Paris’te, mimarlarının “cyber-gardening” dediklerleri projede su yosunları büyüdükçe; tweetlerle büyümeleri takip edilebiliyor, ışık seviyeleri hakkında durum raporları alınabiliyor. Böylelikle insanlar su yosunlarını uzak bir mesafeden de gerçek zamanlı takip edebiliyot. Ziyaretçiler ise yazdıkları tweetlerle, su yosunlarının beslenmesine yardım edebiliyor. Proje, büyük alanlarda su yosunu ürütmek için değil, şehir sakinlerinin kentsel tarımla etkileşim içinde olabilecekleri yeni yollar önermek içindi.

Londra veya New York gibi şehirlerde bulunan kişilere ya da ailelere bölünmüş küçük bahçe parçalarını da sevdiğini söyleyen Poletto, “Bu kentli çiftçi kavramına bir nevi meydan okumalıyız ve biyoteknoloji ile dijital tasarımın potansiyelleri birleştirerek, çağdaş şehirlerdeki, doğal ve yapay sınırları tekrardan yaratmalıyız.” diye ekliyor.

Tasarlanan bahçeler dışında mimarlar su yosunlarını direkt olarak bina cephelerine ya da çatılara da ekleyebiliyor.

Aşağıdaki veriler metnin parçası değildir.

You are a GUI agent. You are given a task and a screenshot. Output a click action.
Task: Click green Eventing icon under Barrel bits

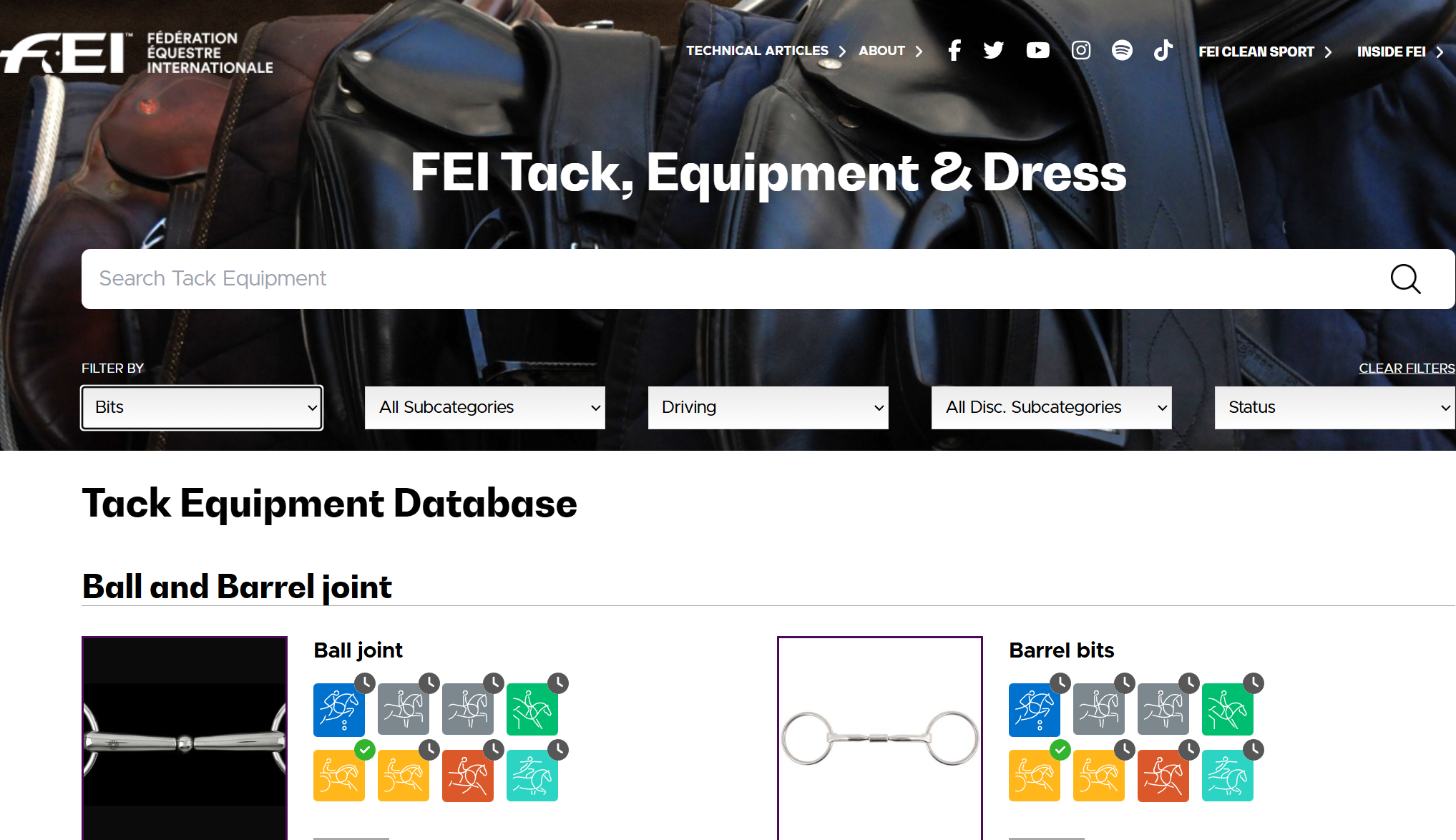coord(1227,710)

Mimarların su yosunlarına olan takıntıları sadece üretilebilen yiyecek ve diğer ürünlerle ilgili değil su yosunlarının aynı zamanda havayı bitki ve ağaçlara göre 10 kat daha verimli temizleyebilmesi ile de ilgili… Ticari bir yapının 1000 m2′lik çatısını su yosunlarıyla kapladığınızda, 40 dönümlük bir ormanlık alanın şehre sağlayabileceği kadar oksijen sağlayabiliyor. Poletto “Şehirler yoğun ve kirlenmiş halde, bizimse enerji sağlamamız gerekiyor. Büyük ağaçlarla dolu bir park çevresindeki binaları besleyecek kadar oksijen üretmiyor. Ama aynı alan su yosunlarıyla dolu olunca, 10 kat daha fazlasını yapabilir.” diyor.

Gelecek yıl Expo Milano’da sergilenecek olan su yosunlarıyla kaplı yapı ise su yosunu dondurması yapabiliyor.